For the records that follow, give the number of lines containing the word "computer", with no added text.
START Data in this exercise
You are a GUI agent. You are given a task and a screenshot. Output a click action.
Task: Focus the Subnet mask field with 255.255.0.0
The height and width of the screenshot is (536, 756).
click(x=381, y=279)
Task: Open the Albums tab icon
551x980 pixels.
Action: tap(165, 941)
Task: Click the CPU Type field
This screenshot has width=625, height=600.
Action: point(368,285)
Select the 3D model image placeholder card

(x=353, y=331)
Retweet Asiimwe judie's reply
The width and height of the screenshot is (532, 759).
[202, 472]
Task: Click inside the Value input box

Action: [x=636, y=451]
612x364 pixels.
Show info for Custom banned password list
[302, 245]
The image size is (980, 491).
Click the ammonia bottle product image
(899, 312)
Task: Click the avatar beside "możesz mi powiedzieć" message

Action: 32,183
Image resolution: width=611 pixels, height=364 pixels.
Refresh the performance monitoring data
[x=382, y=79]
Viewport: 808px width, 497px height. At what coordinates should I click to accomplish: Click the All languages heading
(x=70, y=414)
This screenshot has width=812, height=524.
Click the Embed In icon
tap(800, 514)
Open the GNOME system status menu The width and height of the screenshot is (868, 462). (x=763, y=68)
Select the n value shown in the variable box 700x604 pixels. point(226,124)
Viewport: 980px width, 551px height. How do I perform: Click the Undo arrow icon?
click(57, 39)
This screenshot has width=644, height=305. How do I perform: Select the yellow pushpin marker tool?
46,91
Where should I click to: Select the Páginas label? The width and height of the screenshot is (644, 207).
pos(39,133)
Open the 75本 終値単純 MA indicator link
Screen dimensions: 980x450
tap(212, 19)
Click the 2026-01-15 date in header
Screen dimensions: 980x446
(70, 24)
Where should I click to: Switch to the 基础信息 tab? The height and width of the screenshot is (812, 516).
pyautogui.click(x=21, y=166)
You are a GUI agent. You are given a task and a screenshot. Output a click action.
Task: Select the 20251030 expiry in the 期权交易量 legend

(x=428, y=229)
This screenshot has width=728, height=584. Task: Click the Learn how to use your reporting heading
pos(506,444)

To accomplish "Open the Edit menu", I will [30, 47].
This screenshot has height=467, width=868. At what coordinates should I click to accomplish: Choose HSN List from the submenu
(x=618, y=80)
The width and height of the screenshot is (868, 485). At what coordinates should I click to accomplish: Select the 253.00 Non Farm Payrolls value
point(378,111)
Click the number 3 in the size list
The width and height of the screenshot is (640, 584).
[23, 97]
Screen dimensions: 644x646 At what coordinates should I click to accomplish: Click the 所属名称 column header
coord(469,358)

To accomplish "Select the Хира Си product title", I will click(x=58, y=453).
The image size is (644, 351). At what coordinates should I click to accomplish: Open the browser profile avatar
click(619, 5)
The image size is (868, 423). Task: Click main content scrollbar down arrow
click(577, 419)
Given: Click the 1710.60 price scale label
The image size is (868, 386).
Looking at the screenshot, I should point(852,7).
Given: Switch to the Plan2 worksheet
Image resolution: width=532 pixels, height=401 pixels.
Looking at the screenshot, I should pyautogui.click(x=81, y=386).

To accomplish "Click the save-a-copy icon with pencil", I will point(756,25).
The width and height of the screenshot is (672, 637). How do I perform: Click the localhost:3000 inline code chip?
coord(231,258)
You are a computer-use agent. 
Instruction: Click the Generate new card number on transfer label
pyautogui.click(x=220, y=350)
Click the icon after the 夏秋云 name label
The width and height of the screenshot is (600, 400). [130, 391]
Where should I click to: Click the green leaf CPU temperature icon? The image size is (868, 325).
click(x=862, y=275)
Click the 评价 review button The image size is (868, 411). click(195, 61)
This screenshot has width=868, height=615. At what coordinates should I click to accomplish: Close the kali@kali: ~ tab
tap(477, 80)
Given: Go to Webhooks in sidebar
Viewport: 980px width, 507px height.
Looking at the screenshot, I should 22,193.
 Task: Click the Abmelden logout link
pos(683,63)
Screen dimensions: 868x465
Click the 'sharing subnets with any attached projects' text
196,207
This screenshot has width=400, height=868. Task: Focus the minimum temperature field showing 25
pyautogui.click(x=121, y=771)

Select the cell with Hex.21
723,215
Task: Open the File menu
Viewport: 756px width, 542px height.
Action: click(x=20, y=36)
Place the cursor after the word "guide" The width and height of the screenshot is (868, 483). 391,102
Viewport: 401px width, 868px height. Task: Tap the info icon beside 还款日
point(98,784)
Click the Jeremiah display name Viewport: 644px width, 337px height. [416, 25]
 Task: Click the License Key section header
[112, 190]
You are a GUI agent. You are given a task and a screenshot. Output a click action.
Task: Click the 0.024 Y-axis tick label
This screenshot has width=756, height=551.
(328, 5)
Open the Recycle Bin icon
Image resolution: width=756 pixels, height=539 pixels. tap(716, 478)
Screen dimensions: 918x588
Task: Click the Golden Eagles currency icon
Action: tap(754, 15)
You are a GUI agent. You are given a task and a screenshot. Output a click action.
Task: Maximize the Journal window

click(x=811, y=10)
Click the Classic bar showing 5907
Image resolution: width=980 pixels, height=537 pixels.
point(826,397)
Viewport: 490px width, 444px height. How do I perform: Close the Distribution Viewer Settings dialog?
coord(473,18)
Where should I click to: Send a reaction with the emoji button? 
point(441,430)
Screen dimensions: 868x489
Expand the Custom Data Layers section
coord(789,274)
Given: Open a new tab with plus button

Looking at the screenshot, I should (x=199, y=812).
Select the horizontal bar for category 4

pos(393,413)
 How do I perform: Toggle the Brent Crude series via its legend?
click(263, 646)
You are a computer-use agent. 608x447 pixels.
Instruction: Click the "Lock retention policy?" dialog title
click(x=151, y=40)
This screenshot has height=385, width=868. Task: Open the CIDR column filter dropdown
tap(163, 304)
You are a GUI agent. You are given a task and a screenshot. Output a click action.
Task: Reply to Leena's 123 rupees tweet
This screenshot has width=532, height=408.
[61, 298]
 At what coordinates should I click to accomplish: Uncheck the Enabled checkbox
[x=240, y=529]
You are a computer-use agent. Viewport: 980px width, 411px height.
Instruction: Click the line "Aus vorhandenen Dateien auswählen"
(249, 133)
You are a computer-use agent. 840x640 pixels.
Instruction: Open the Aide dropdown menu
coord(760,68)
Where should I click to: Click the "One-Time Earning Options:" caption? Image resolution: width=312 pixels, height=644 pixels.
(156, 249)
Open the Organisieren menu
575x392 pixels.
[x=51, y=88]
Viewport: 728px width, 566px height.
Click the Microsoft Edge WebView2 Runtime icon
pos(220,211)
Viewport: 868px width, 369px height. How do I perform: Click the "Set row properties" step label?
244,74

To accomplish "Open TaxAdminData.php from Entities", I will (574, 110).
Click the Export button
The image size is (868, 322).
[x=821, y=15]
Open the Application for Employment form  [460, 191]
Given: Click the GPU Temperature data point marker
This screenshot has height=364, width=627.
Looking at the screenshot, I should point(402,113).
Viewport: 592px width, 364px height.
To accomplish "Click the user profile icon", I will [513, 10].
END Data in this exercise
## [Reply to the exercise]
4